If there is one thing that I could give credit to Mr. Obama for, it is his ability to latch onto ideas and rhetoric that moves the American people. When I watched an Obama television ad a few months ago, even I, a life long Conservative, was surprised at the message that was present. You may or may not have seen this ad, but here is a paraphrased script of what Obama said.
“I am not running for President of red states, or blue states. I am running for the President of the United States of America.”
This is a good line, it’s unfortunate that Obama’s claims of working together with Republicans to reach solutions are not evident in his time in the Senate. In fact, McCain has many more legislative accomplishments with the other side of the aisle compared to Obama, who I don’t believe sponsored or passed legislation in cooperation with any Republicans in Congress. If Obama is running for President of the United States, he isn’t giving the red states any reason to believe that this is so.

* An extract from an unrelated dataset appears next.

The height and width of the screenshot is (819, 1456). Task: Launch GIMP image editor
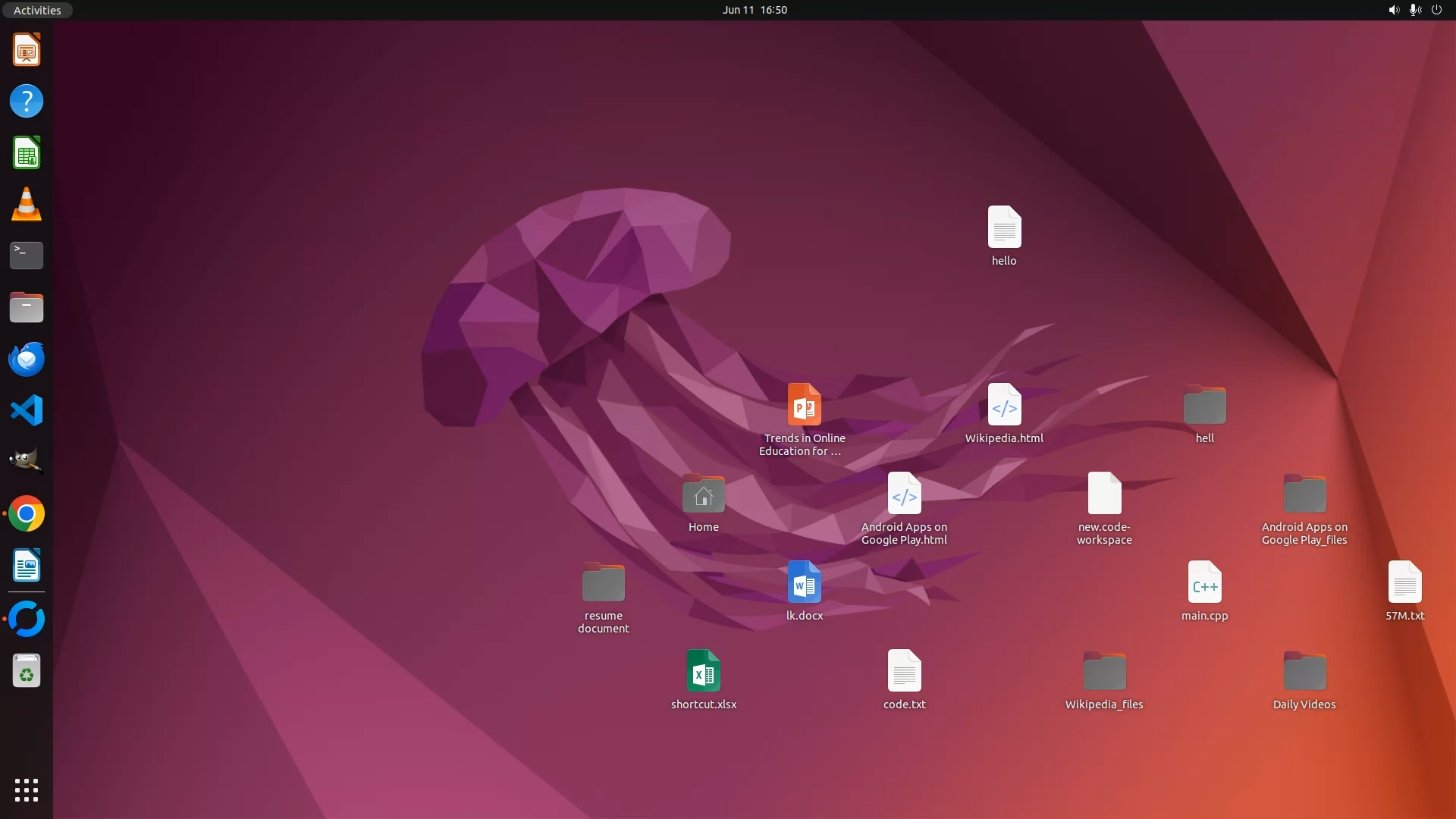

Awhile back, Obama again tapped into seemingly patriotic rhetoric as he gave a speech in Philadelphia.
“It was over 200 years ago that a group of patriots gathered in this city to do something that no one in the world believed they could do,” Obama said. “After years of a government that didn’t listen to them, or speak for them, or represent their hopes and their dreams, a few humble colonists came to Philadelphia to declare their independence from the tyranny of the British throne.”

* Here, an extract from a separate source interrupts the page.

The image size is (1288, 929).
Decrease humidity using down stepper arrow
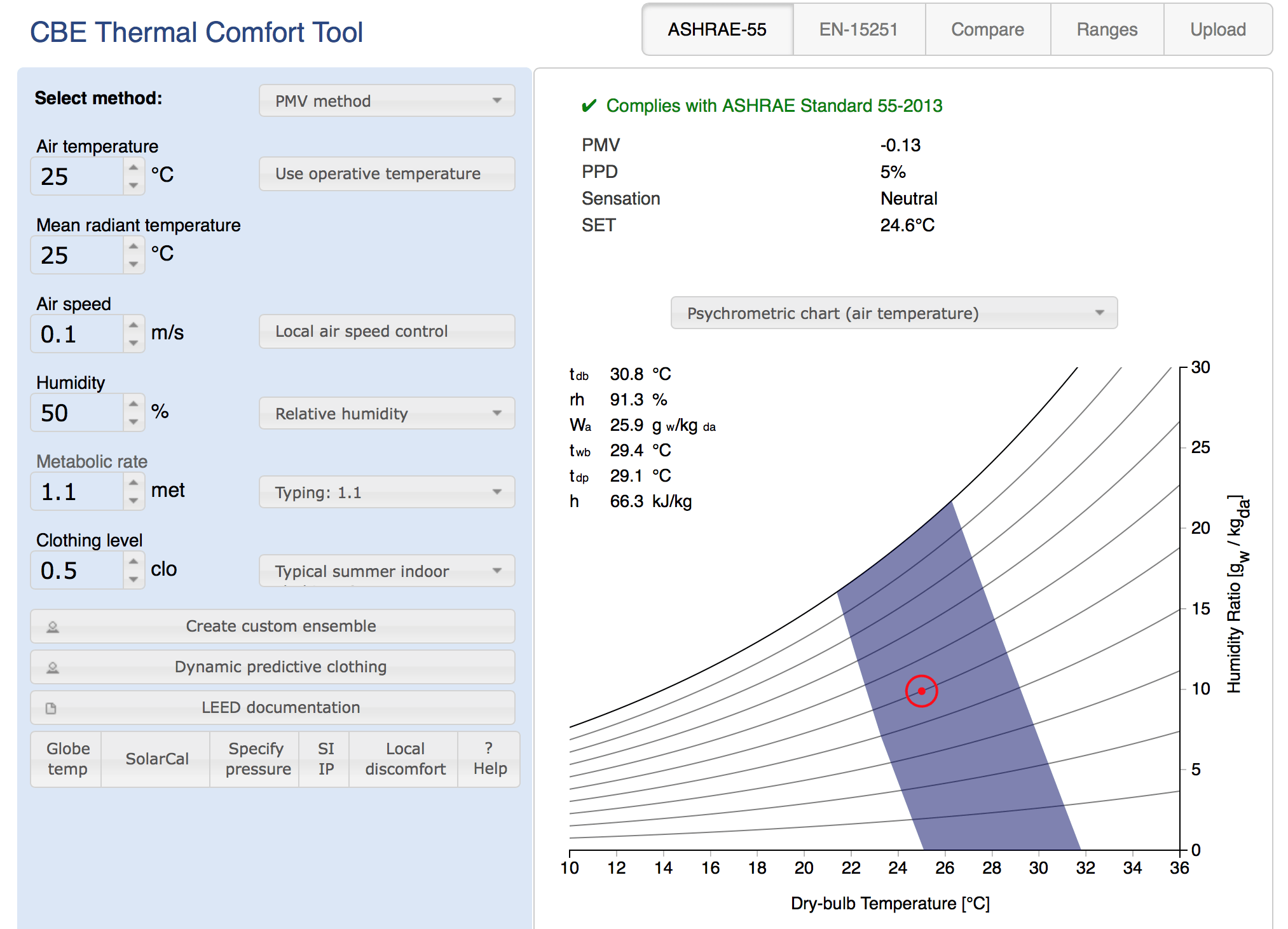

I don’t find it appropriate for Obama to draw similarities between the governmental problems of 18th century America and 21st century America. Making the accusation that we are living under a government that doesn’t listen to us, speak for us, or represent our “hopes and dreams” is hyperbole at best, insulting at worst.
The Declaration of Independence outlines the tyranny of British rule over American colonists. Among these are lack of representation, consent, trial by jury, taxation, quartering of troops, and many others. The struggles our nation faces at present day cannot be compared in any light to the problems of American colonists under authoritarian British rule, an exception might be our rates of taxation but that’s a discussion for another day.
I know what Obama is trying to do, but his attempt at inciting patriotism into his campaign perhaps spreads the notion that those patriotic Americans in Philadelphia 200 years ago gathered to enact their own government as massive and far reaching as that of King Georges, an idea which couldn’t be farther from the truth. Back then, Americans achieved their hopes and dreams not through government, but through an individual desire to prosper by casting off the chains of government.
Knowing that governments by their nature do not speak for or represent the wishes of its population, those patriotic Americans put in place the framework for a limited government whose main purpose was to guarantee the rights of its citizens.
Obama at the forefront of this election only goes to show you how far we’ve come. And not in a good way.